Coefficients de fermage 2021 : de quoi rester démotivé !

Dernière mise à jour le 8 Oct. 2021

C’est au risque de se répéter une fois de plus... Les coefficients de fermage pour l’année 2021 ont été publiés au Moniteur belge. Certains coefficients sont en légère hausse, notamment dans les « bonnes » régions mais, globalement, le constat reste mitigé.

La nouvelle méthode de calcul des coefficients de fermage mise en place par le décret de 2016 a donc pour la cinquième année produit ses résultats. Etant donné que ni la méthode (pour rappel : revenu cadastral x coefficient intégrant une pondération entre l’évolution du revenu agricole (50%) et l’évolution de l’index des prix à la consommation (50%)), ni la manière de calculer le revenu agricole à l’hectare n’ont été modifiés, il n’y avait pas lieu d’espérer de grands changements.
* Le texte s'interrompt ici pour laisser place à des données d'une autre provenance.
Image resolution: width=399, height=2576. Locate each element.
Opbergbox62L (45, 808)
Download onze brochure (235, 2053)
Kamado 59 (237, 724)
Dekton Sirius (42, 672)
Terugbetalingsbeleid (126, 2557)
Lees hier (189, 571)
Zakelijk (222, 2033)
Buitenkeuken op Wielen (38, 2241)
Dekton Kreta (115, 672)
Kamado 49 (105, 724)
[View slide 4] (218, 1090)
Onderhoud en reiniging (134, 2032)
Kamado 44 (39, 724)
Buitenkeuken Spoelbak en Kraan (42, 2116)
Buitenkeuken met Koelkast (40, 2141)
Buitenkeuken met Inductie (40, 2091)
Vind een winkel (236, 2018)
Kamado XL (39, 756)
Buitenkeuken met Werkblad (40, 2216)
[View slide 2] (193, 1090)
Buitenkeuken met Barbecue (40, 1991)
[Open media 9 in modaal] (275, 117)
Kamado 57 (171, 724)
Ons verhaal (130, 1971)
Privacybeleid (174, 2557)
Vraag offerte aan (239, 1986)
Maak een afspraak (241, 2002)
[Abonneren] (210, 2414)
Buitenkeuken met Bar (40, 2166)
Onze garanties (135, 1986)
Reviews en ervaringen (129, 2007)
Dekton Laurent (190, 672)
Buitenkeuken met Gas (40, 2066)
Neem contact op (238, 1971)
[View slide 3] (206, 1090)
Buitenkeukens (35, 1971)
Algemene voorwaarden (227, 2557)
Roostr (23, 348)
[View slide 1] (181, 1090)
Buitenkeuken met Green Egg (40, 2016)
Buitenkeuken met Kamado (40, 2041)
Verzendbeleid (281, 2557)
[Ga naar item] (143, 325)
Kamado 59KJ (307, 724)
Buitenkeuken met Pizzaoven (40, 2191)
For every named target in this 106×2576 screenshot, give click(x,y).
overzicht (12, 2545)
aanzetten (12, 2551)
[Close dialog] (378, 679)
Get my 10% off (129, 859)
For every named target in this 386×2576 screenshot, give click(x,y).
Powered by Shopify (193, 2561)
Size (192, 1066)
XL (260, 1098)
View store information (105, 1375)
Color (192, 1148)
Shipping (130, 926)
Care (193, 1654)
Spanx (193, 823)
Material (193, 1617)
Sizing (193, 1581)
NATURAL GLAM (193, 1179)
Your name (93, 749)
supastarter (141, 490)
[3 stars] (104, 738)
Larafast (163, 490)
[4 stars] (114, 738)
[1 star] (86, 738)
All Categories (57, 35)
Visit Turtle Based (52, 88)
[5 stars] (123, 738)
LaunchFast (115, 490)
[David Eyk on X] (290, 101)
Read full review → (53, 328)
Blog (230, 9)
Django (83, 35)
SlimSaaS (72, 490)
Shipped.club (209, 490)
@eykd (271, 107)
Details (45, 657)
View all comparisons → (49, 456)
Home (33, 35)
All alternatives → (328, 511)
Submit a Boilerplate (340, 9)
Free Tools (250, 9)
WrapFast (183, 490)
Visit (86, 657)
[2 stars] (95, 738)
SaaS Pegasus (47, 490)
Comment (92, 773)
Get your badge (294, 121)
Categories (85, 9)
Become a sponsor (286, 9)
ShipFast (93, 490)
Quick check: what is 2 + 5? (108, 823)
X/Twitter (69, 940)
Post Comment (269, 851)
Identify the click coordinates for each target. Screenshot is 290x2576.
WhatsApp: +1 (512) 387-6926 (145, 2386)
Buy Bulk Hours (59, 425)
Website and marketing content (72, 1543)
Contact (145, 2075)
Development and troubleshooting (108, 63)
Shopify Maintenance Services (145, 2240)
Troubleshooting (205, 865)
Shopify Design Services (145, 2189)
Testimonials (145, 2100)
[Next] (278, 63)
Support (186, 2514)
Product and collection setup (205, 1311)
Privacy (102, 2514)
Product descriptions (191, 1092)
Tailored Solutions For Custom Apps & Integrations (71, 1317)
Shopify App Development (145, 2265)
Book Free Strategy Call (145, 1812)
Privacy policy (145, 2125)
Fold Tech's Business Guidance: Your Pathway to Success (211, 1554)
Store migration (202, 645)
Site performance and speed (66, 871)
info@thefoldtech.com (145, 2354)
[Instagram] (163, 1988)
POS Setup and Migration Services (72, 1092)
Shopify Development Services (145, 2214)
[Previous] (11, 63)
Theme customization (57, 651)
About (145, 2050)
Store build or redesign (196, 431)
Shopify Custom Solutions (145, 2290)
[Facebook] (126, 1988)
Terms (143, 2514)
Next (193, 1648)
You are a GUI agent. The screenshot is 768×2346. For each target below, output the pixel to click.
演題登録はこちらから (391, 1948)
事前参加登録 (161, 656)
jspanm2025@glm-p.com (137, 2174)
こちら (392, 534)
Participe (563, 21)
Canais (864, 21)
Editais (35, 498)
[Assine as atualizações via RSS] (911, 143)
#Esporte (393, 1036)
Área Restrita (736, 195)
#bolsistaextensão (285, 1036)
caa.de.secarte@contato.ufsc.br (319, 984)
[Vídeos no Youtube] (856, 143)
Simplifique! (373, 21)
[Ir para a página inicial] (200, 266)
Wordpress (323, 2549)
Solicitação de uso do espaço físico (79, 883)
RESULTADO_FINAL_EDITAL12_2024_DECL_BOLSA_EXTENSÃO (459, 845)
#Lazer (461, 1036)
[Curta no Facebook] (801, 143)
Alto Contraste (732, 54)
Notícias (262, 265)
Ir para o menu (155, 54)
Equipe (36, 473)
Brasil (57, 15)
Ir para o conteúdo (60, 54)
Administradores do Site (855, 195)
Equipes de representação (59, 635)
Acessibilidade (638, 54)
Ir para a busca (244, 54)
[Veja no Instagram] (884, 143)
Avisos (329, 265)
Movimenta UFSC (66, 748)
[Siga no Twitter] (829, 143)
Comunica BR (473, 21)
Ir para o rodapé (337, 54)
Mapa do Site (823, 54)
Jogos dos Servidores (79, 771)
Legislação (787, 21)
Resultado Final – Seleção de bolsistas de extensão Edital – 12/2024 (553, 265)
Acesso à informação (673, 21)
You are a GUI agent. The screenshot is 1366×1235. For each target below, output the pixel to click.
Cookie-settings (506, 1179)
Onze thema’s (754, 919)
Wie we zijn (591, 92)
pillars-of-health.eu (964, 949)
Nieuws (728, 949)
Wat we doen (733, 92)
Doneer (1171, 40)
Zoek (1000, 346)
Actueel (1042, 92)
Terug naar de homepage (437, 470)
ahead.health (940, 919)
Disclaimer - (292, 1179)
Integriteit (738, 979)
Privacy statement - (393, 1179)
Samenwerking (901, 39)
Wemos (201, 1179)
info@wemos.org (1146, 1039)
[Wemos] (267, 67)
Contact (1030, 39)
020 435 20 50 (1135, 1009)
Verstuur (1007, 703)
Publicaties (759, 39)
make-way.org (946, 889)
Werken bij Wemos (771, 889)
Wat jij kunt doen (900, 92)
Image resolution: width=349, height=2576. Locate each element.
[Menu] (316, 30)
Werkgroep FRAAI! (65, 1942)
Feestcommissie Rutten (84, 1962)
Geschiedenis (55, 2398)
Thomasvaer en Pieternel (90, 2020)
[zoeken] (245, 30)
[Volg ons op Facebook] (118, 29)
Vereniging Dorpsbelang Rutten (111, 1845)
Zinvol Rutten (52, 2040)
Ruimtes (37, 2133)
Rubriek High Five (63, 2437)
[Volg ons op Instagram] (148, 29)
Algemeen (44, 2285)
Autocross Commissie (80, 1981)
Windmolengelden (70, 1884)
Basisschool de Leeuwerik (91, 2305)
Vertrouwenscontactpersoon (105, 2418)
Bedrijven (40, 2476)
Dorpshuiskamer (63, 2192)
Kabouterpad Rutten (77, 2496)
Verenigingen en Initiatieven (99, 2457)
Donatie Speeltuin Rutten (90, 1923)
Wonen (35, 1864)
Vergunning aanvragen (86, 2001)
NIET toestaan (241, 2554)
Toutefois, lors de notre rendez-vous annuel sur la question avec le Ministre de l’Agriculture Willy Borsus, depuis la deuxième année, nous avons mis sur la table le fait qu’avec ce nouveau système, le bilan des 5 années nous donne une diminution cumulée moyenne de 15% des fermages, ramenant la majorité des coefficients à leur niveau de 2008 et annulant ainsi les augmentations obtenues en 2011 et 2014 par les représentants de NTF au sein des commissions de fermage comme cela était prévu dans l’ancien mécanisme. Alors chacun viendra avec ses arguments : « la méthode est objective, les dernières années agricoles ont été catastrophiques, il s’agissait de ne plus être bloqué par une commission agricole qui ne décide pas etc… » Quoiqu’il en soit, personne ne pourra réfuter que cette baisse constante est en opposition avec l’objectif de remotiver les bailleurs et de les garder dans le bail à ferme

 

Les solutions existent

NTF a dès lors demandé au Ministre d’envisager des pistes de solution. On se répètera : soit remettre une commission de concertation entre bailleurs et locataires au niveau de la Région, comme la Flandre l’a instaurée, ou encore exonérer le précompte immobilier quelle que soit la durée du bail à ferme ou même plus radical, ne plus baser le coefficient sur le revenu agricole du locataire (méthode archaïque d’un autre temps). Ces propositions nécessitent toutefois une modification par voie décrétale, ce qui veut dire discussions au Parlement de Wallonie dans le cadre d’une Déclaration de Politique Régionale qui ne prévoit pas de modification dans le cadre du bail à ferme. Le Ministre, Monsieur Borsus, ne s’est pas montré fermé à nos propositions mais a joué la transparence en nous disant qu’une nouvelle orientation ne se ferait pas sans obstacle, notamment de la part des syndicats agricoles.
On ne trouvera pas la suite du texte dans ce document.